# Lumber measurement

Demystifying the rules and scales for measuring lumber. July 24, 2001

Question
I am confused about BF, cf, and all the different measures. I read that a log 16" in diameter and 8' long will produce 85 BF, but plugging it into the Int formula I get 81 BF. Also the Doyle, Int and Scribner formulas produce different results. What is a 4/4 piece--is it 4" x 4" or 1" thick? What is 5/4 and 6/4?

Forum Responses
Indeed, log rules and lumber measurement are different. Also, when calculating log volumes, many rules go to the closest 10 BF.

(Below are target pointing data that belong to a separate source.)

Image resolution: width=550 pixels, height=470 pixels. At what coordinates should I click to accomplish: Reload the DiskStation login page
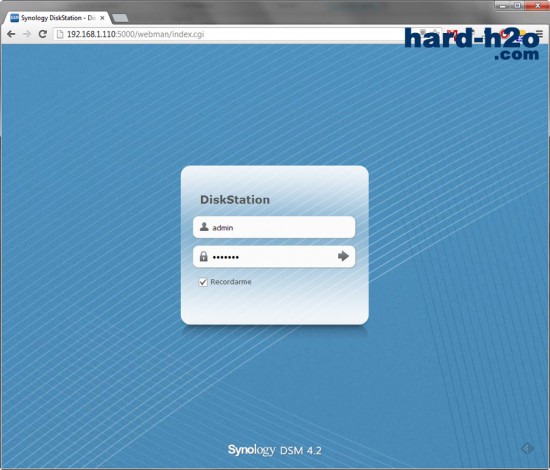43,34
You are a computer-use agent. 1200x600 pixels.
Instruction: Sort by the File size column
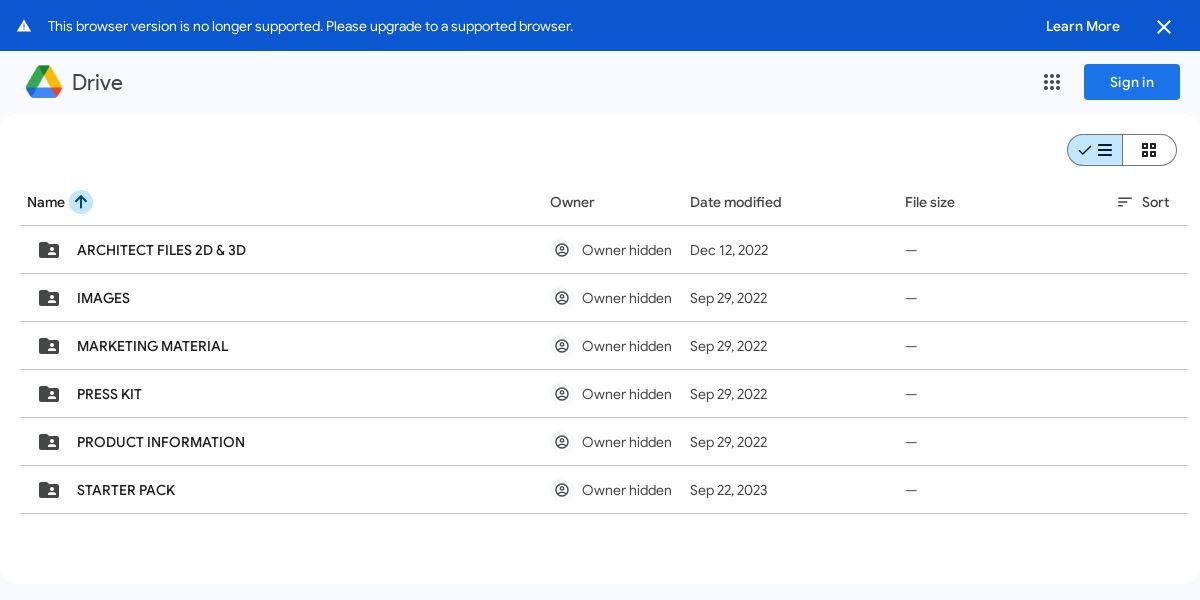pos(929,202)
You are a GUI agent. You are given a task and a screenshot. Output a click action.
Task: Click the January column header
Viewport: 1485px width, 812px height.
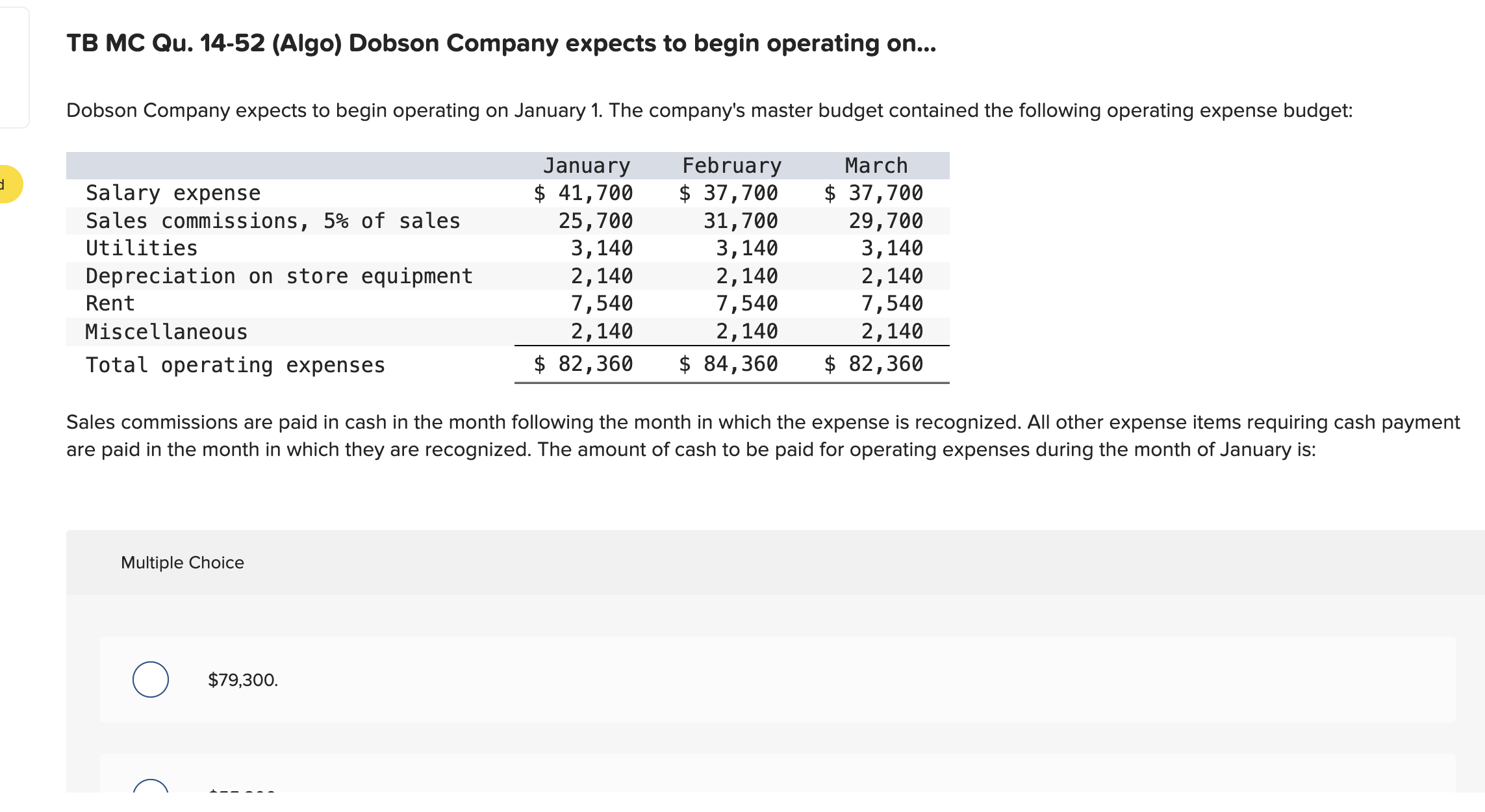pyautogui.click(x=585, y=165)
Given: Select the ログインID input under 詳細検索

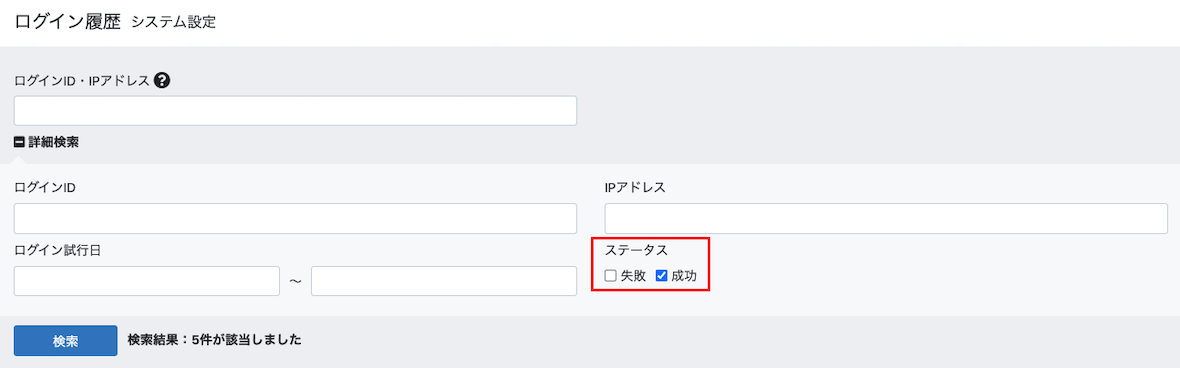Looking at the screenshot, I should click(x=295, y=218).
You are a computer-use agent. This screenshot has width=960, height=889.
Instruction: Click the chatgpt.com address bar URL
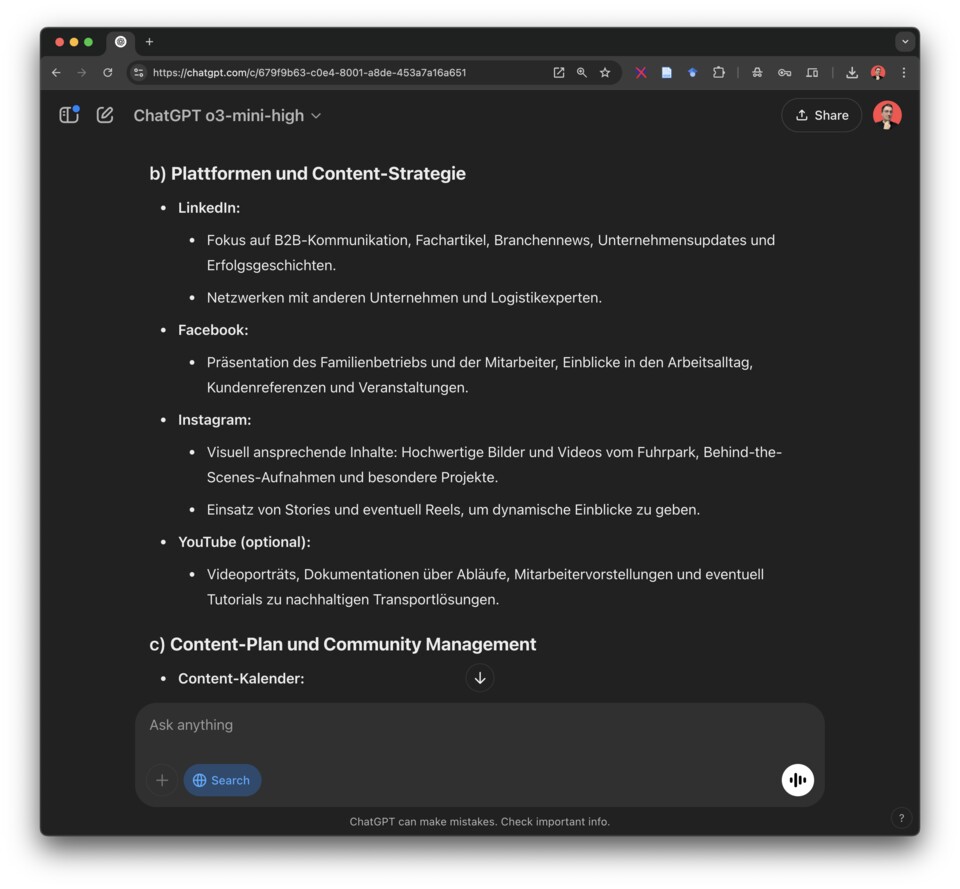tap(310, 72)
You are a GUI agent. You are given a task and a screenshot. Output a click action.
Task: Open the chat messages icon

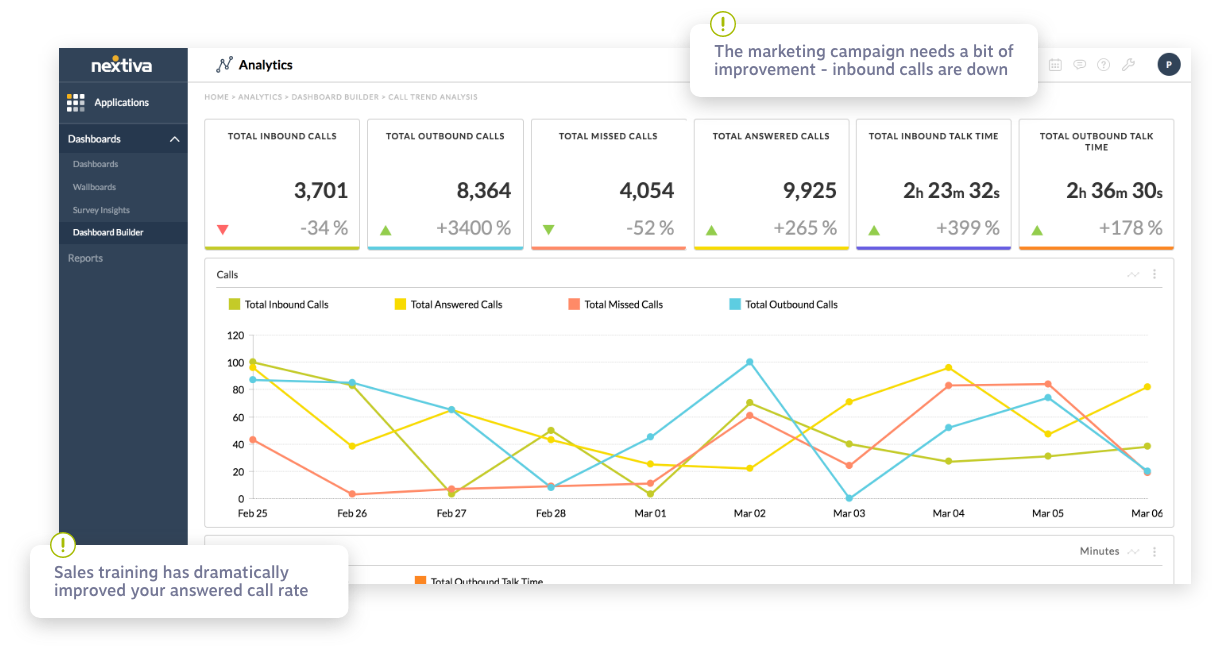[1080, 65]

Different rules give different results. Int 1/4-inch rule gives the closest estimate for yield for a circular mill. There is also an Int 1/8 rule that would be closer for a band mill. Scribner and Doyle underestimate the volume with smaller log sizes. The reason is that a smaller log takes more handling, so you could either measure accurately and then pay less for a smaller log due to increased handling, or just pay the same price for all volumes, but underestimate the volume for those smaller logs.

4/4 lumber (pronounced "four quarter" and meaning four 1/4-inches thickness, and four 1/4-inches totals 1 inch) is lumber that is 1.00" to 1.24" thick. This thickness is measured at the thinnest spot used to establish the grade of the piece, for hardwoods. For softwoods, 4/4 is seldom used for green lumber, but is used mainly for lumber after is planed, in which case, 4/4 means 0.75" thick at the time of planing.

5/4 would be five 1/4" or a minimum of 1.25" for hardwoods, etc. 6/4 is 1-1/2" minimum, etc.